_Document section_

>>>>>

Open KOROBYAKA opened 8 months ago
Just tested on a slightly different CPU target: with line setting n=3 commented out:
Check_dumb n=3 returned None
Time taken 915.227343ms
Check with simd n=3 returned None
Time taken 4.634040885s
Wow 4.6 seconds is slower than javascript! Same but with line present:
Check_dumb n=3 returned None
Time taken 907.446979ms
Check with simd n=3 returned None
Time taken 502.535157ms
CPU used was 13th Gen Intel(R) Core(TM) i5-1335U, optimization was set for native:
[target.x86_64-unknown-linux-gnu]
rustflags = ["-Ctarget-cpu=native"]
Diving a bit into the assembly of check_smart, it seems that failure to figure out an appropriate const value for n results in pow function being splattered around the code of the hot loop, killing any sort of hope for performance. It is very odd that x.pow(n) is not moved out of the loop over z though, in which case it should not matter how it is implemented.
Strangely, this only seems to happen with target-cpu=native
(even on godbolt which is Zen 3), not if you use the baseline or explicitly specify target-cpu=raptorlake
(for the i5-1335U) or any other specific CPU I've tried (haswell, core-avx2, znver3, etc.): https://godbolt.org/z/jqrs7bP5W.
(I was expecting this to be the same root cause as https://github.com/rust-lang/rust/issues/112478#issuecomment-1586332367, where printing a value prevents LLVM from seeing that it's constant, since a pointer escapes into the printing machinery that could be used to mutate it, but it seems weirder than that.)
That is mighty odd indeed. On my machine the bug persists with raptorlake setting:
$$ ~/fermat (master)> cargo clean && RUSTFLAGS="-Ctarget-cpu=raptorlake" cargo run --release
Removed 11 files, 844.0KiB total
Compiling fermat v0.1.0 (/home/headhunter/fermat)
Finished release [optimized] target(s) in 0.26s
Running `target/release/fermat`
Check_dumb n=3 returned None
Time taken 932.948488ms
Check with simd n=3 returned None
Time taken 3.440539885s
LLVM complains about "failed to hoist load with loop-invariant address because load is conditionally executed" near calls to pow(n), but I'm not sure how to extract more info from its optimization remarks...
I've also tried targeting some other architectures that my machines could run with same result:
$$ ~/fermat (master)> cargo clean && RUSTFLAGS="-Ctarget-cpu=cascadelake" cargo run --release
Removed 11 files, 844.0KiB total
Compiling fermat v0.1.0 (/home/headhunter/fermat)

<<<<<

_Dataset entries_
>>>>>

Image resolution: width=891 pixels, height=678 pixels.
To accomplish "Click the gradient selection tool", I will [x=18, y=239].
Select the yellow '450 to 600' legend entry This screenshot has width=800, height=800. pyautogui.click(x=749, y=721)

<<<<<
>>>>>

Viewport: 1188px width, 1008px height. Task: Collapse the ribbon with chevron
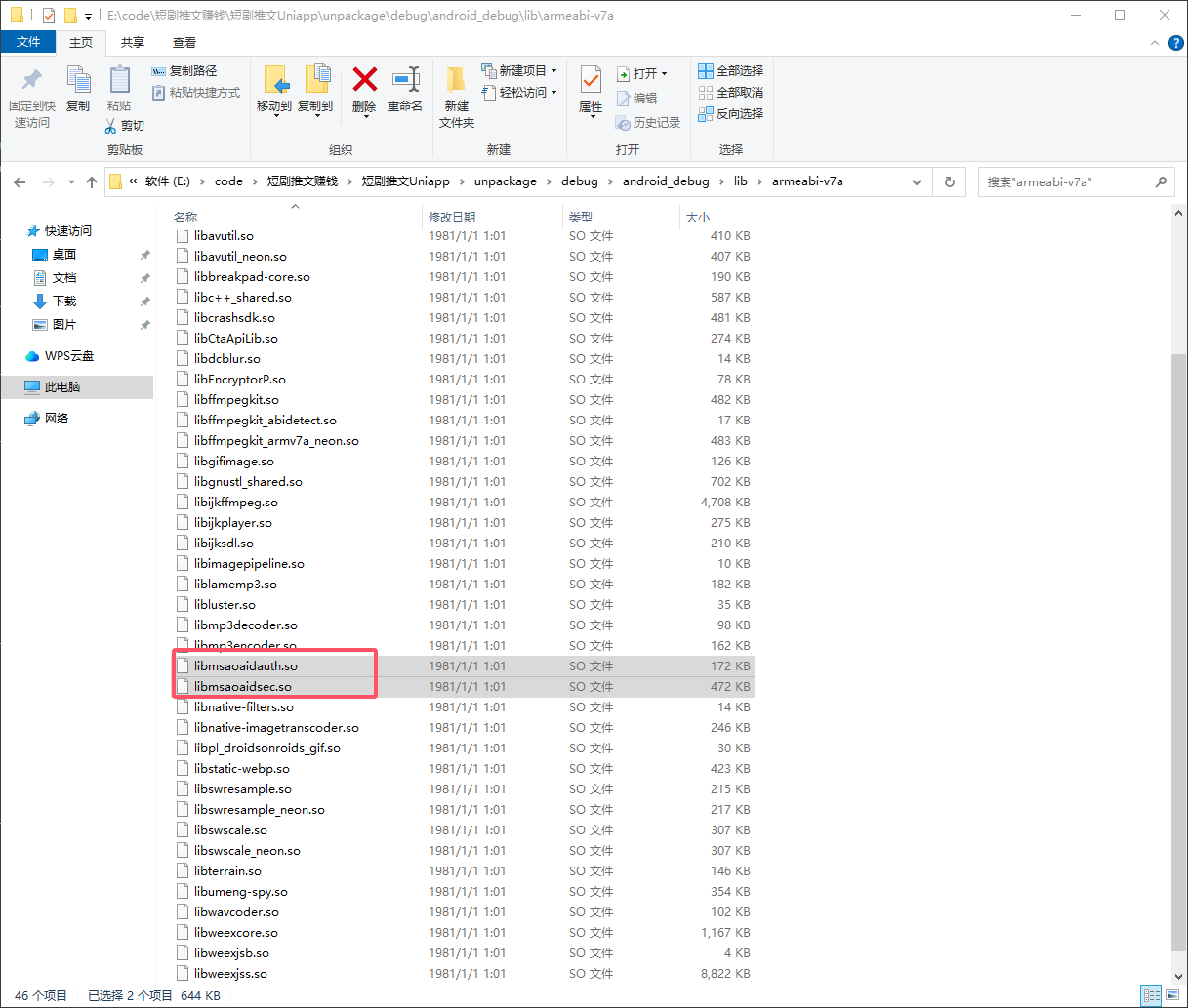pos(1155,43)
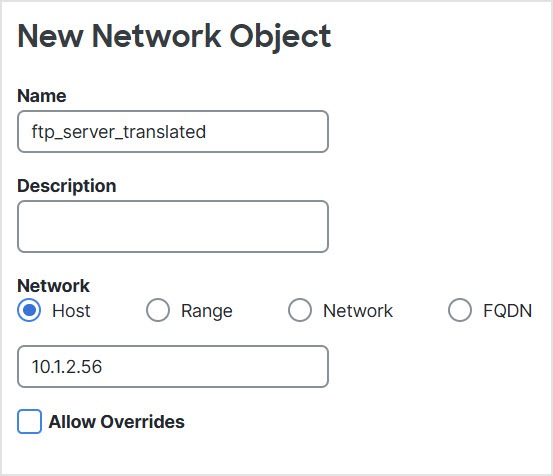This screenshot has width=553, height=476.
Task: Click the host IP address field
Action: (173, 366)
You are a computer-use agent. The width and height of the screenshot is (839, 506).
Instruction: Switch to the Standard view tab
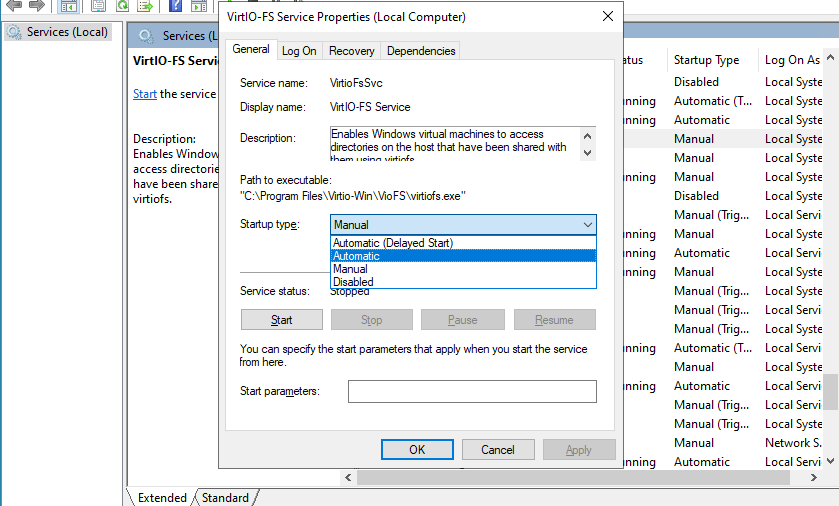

<<<<<

_Challenge 1_
Translate this sentence from the Rust speed thread into Spanish: "It is very odd that x.pow(n) is not moved out of the loop over z though, in which case it should not matter how it is implemented."
_Challenge 2_
Carry on the Rust speed thread from its last line.
The records aren't used for any of this.

_Written answer 1_
Sin embargo, es muy extraño que x.pow(n) no se saque del bucle sobre z, en cuyo caso no debería importar cómo está implementado.

_Written answer 2_
Finished release [optimized] target(s) in 0.25s
Running `target/release/fermat`
Check_dumb n=3 returned None
Time taken 910.116577ms
Check with simd n=3 returned None
Time taken 4.317862738s
$$ ~/fermat (master) [101]> cargo clean && RUSTFLAGS="-Ctarget-cpu=znver2" cargo run --release
Removed 7 files, 3.3KiB total
Compiling fermat v0.1.0 (/home/headhunter/fermat)
Finished release [optimized] target(s) in 0.25s
Running `target/release/fermat`
Check_dumb n=3 returned None
Time taken 924.990783ms
Check with simd n=3 returned None
Time taken 4.279846815s
$$ ~/fermat (master)> cargo clean && RUSTFLAGS="-Ctarget-cpu=znver3" cargo run --release
Removed 11 files, 844.0KiB total
Compiling fermat v0.1.0 (/home/headhunter/fermat)
Finished release [optimized] target(s) in 0.29s
Running `target/release/fermat`
Check_dumb n=3 returned None
Time taken 954.212518ms
Check with simd n=3 returned None
Time taken 3.432712025s
Also I've checked your hypothesis about printing killing optimization, and it seems to hold up. Modifying the callsite for check_smart to print n just before call to the function results in failure to optimize.
{
let n = 3;
println!("Value of n is {}", n.clone()); //removing clone() here will break optimization no matter how dumb that is!
let s = std::time::Instant::now();
println!("Check with simd n={} returned {:?}",n, check_smart(n, 1000));
println!("Time taken {:?}", s.elapsed());
}
The deeper question now is as follows: why would it even matter which value n takes? It is entirely irrelevant to the optimizations within the inner loop over z (as both x and y are constant there, and thus x.pow(n) can be safely hoisted out of the loop over z). Even if n could take some entirely bizarre value that would panic the call to pow, there is no point in keeping it within the inner loop, or am I missing something here? Does it actually matter where exactly panic is generated? Edit: u32.pow() does not panic, even on overflow. So it should be always safe to hoist calls to it, no matter value for n. Edit2: with new code structure, optimizer remark changed to "failed to hoist load with loop-invariant address because load is conditionally executed", but resulting asm is pretty much the same garbage. And the remark seems to have nothing to do with the actual problem at hand.
Managed to reproduce in Godbolt. Works reliably with different targets also (not just native). The difference in perf on AMD is quite dramatic, from 400ms to 9.5 seconds is crazy slow.
Tested again on latest rustc 1.78.0-nightly (c67326b06 2024-03-15) , no changes so far in either direction.
Tested again on 1.80, the issue no longer presents. Whatever made it go away is unclear. rustc 1.80.0-beta.3 (105fc5ccc 2024-06-14) - does not have issue rustc 1.79.0 (129f3b996 2024-06-10) - still has the issue
I'll keep watching if it reemerges.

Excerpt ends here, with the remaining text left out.